Home Assistant is very flexible and configurable which is a double edged sword: you can setup lots of different smart home automations and management hooks, but at the same time it’s harder to setup than the smart hubs I explored in solution #2.
If you’re not technically minded at all, you may want to avoid Home Assistant. But if you have some technical knowledge and are looking for a slight challenge, HA could be perfect for you.
Solution #4: use Alexa/Google Assistant/HomeKit effectively
A final solution is to disregard smart hubs and trying to stick to the same smart home brand, but instead do your best to use Alexa (or Google Assistant, or HomeKit, etc) to manage your smart home 100%.
Some really important things to do in this case are:
- Use unique and descriptive, yet easy-to-say names for all your smart devices. You don’t want two devices that sound really similar, otherwise Alexa will probably get confused at times and control one device when you actually wanted to control another.
It might be helpful to put the room name in the name of the device, along with the device itself – e.g. “Kitchen Dot” or “Bedroom 2 Side Lamp”.

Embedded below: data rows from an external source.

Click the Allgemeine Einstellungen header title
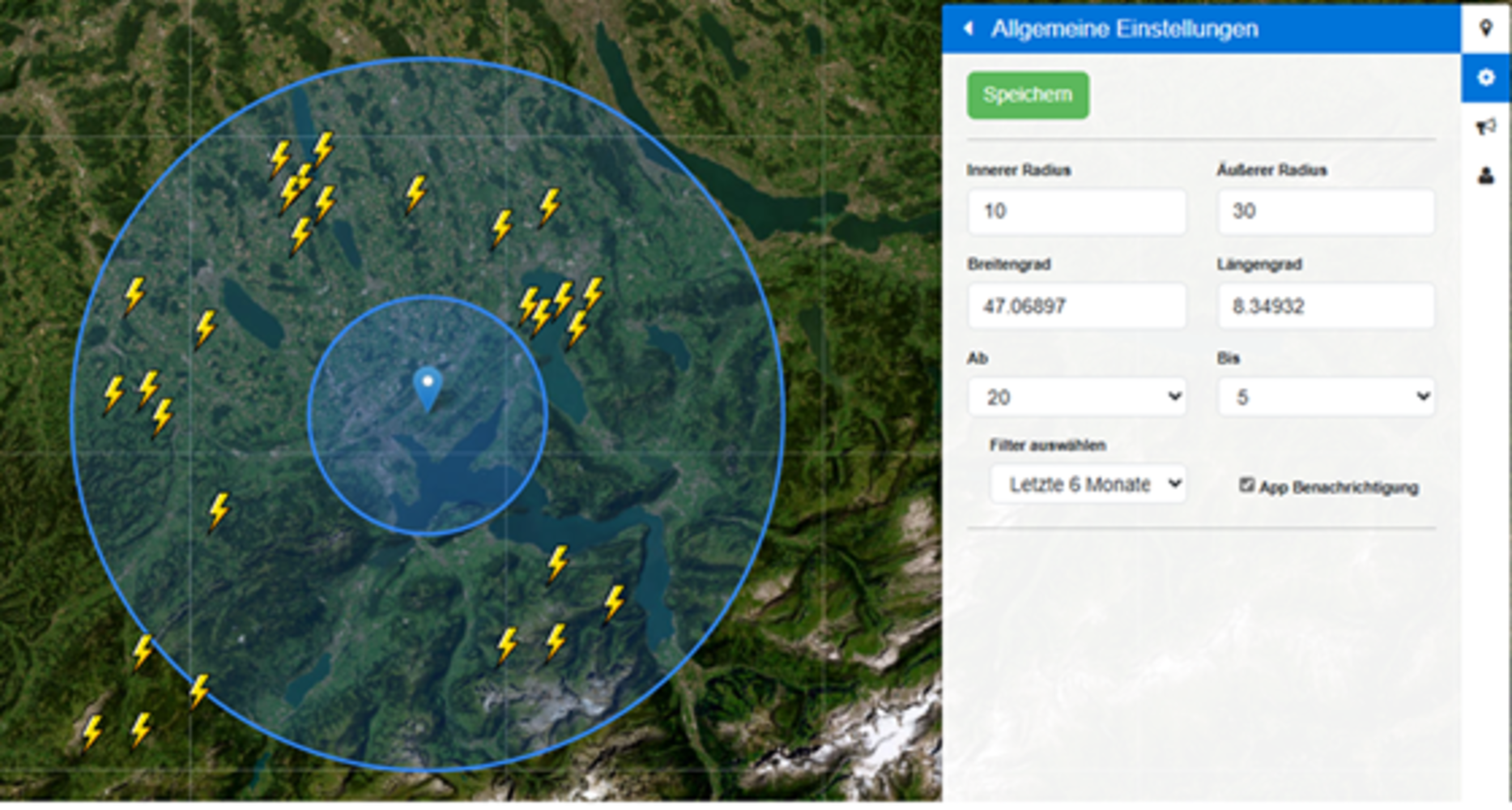The image size is (1512, 810). (1124, 29)
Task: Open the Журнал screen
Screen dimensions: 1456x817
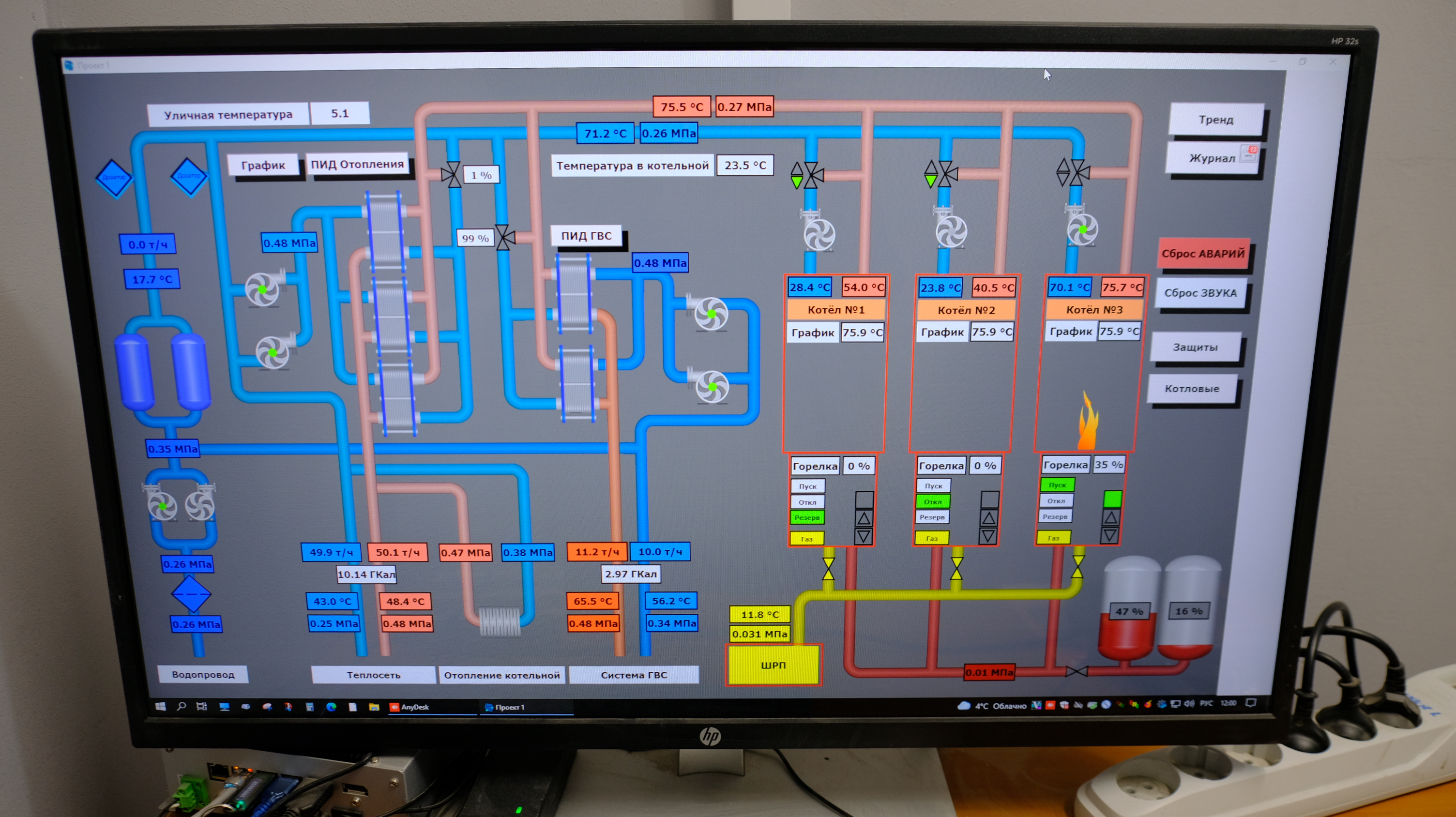Action: [x=1213, y=158]
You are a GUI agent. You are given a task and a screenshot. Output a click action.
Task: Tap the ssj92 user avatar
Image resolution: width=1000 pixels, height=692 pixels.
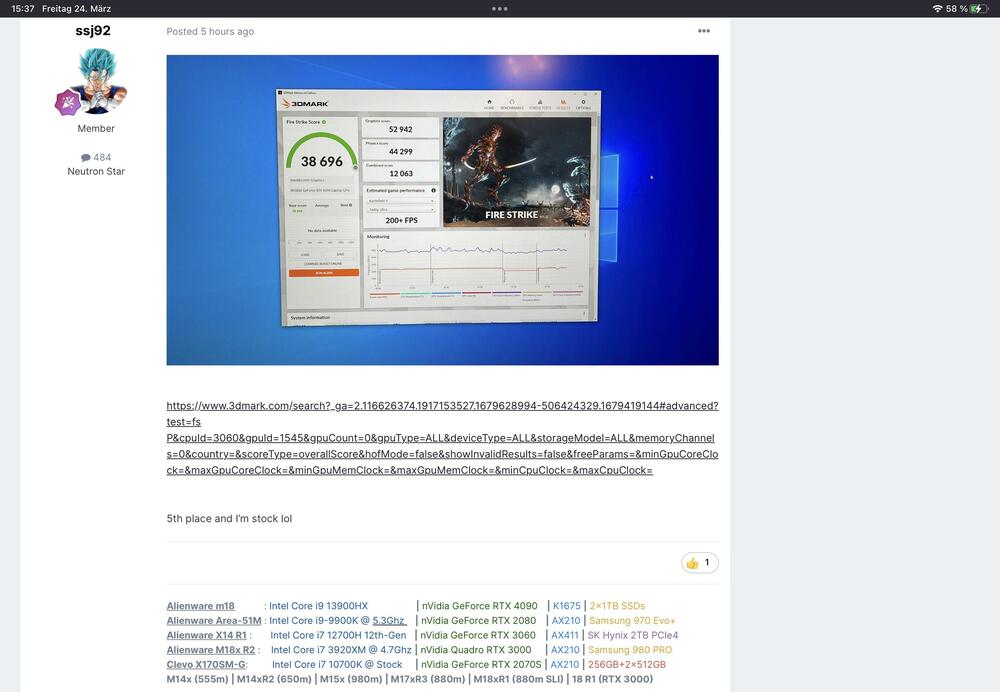(x=97, y=80)
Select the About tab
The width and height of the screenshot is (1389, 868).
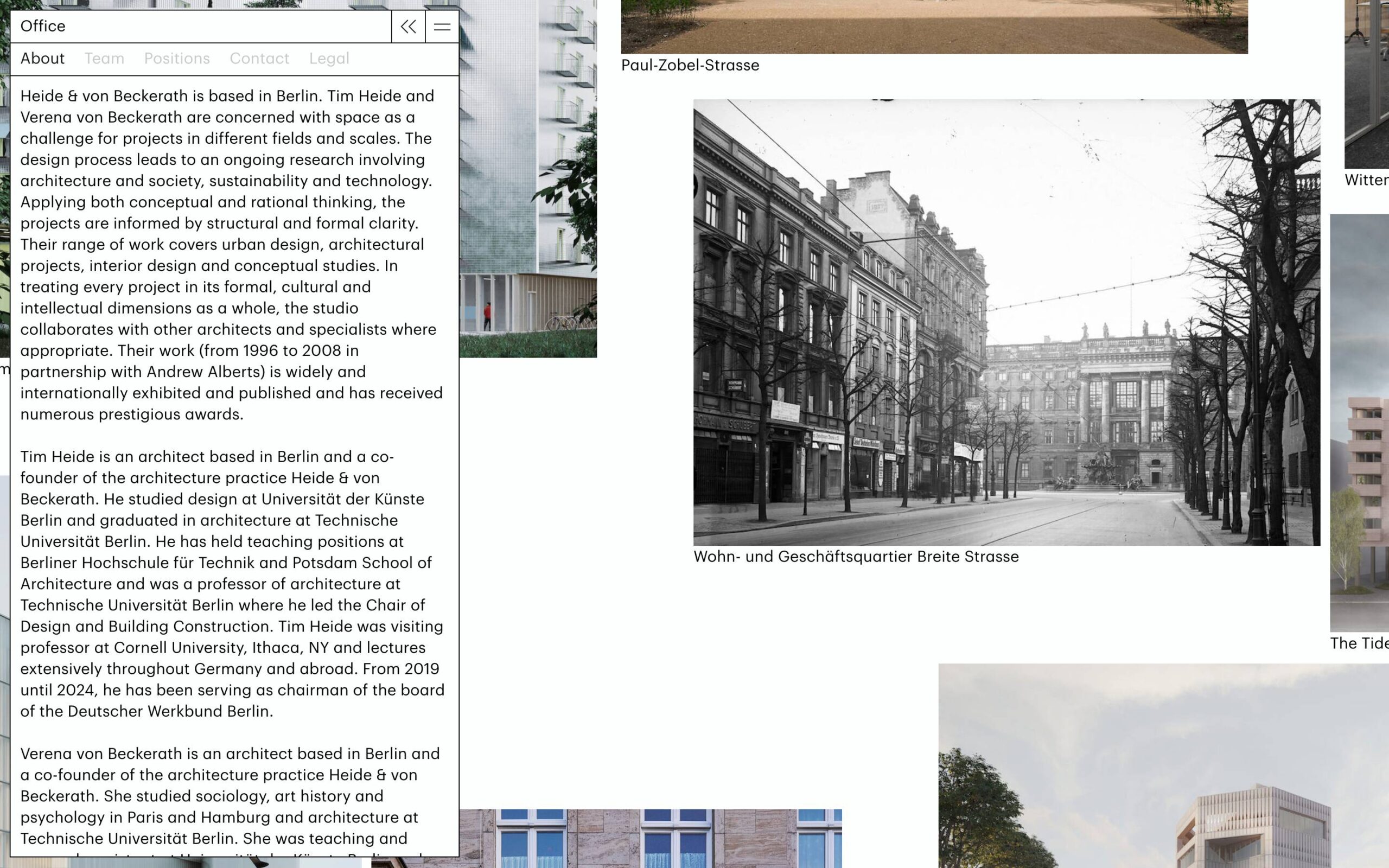pos(42,59)
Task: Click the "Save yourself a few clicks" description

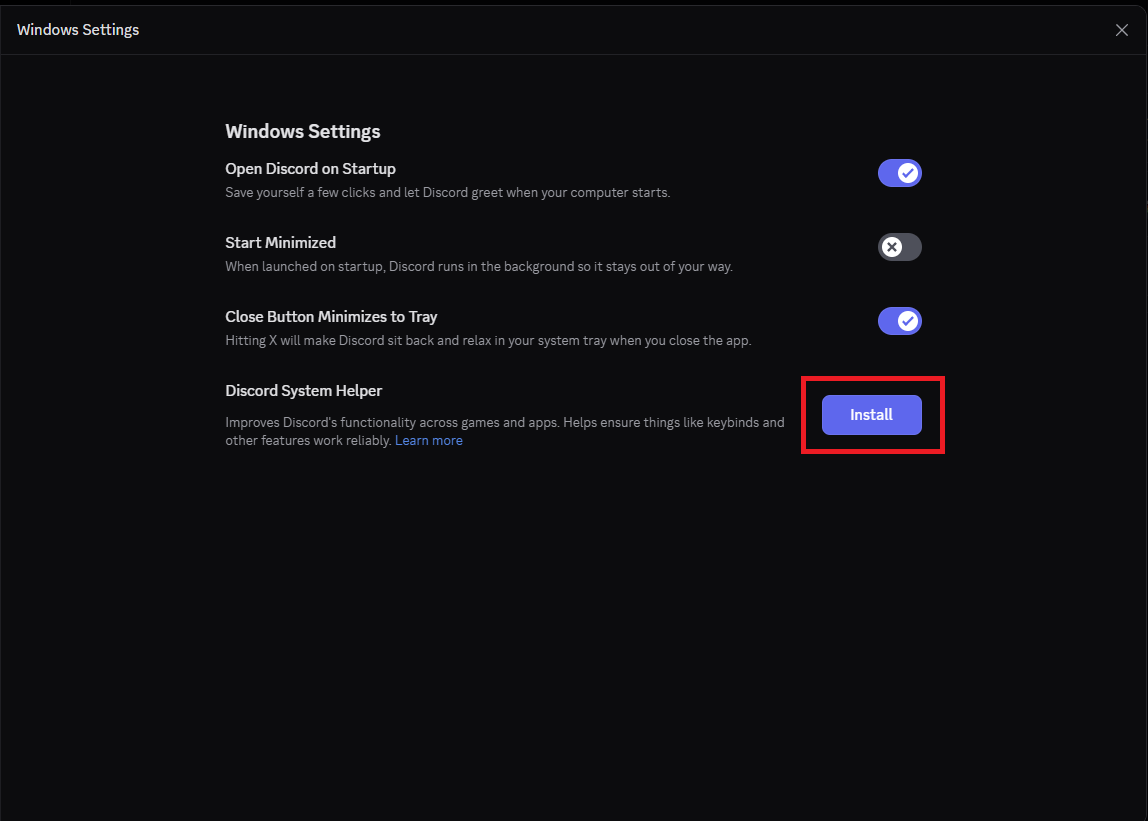Action: 447,192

- Make sure that any devices you buy are compatible with Alexa/Google Assistant. This might seem obvious, but if you decide to use Google’s smart home ecosystem, you don’t want to accidentally purchase any smart devices which only support Alexa and HomeKit.
- Consider mounting a tablet on a wall-mounted tablet stand, and install the Alexa or Google Home app on there. This can act as a smart home control panel, like you’d see in the movies. It’s actually fairly easy to get setup – the tablet stand is the only unusual thing here.
- Use lots of automation routines. I love that you can create routines (or ‘automation rules’) really easily in smart home apps. For example in Alexa, it’s very straightforward – you have the trigger (such as when someone says something, or a smart device does something) and then an action (where you setup one or more things to happen in response to the trigger):
If you plan on using Alexa (the app and voice control) for your smart home management, I’d strongly recommend the Echo Plus because any ZigBee based smart devices can then be managed by your Plus too.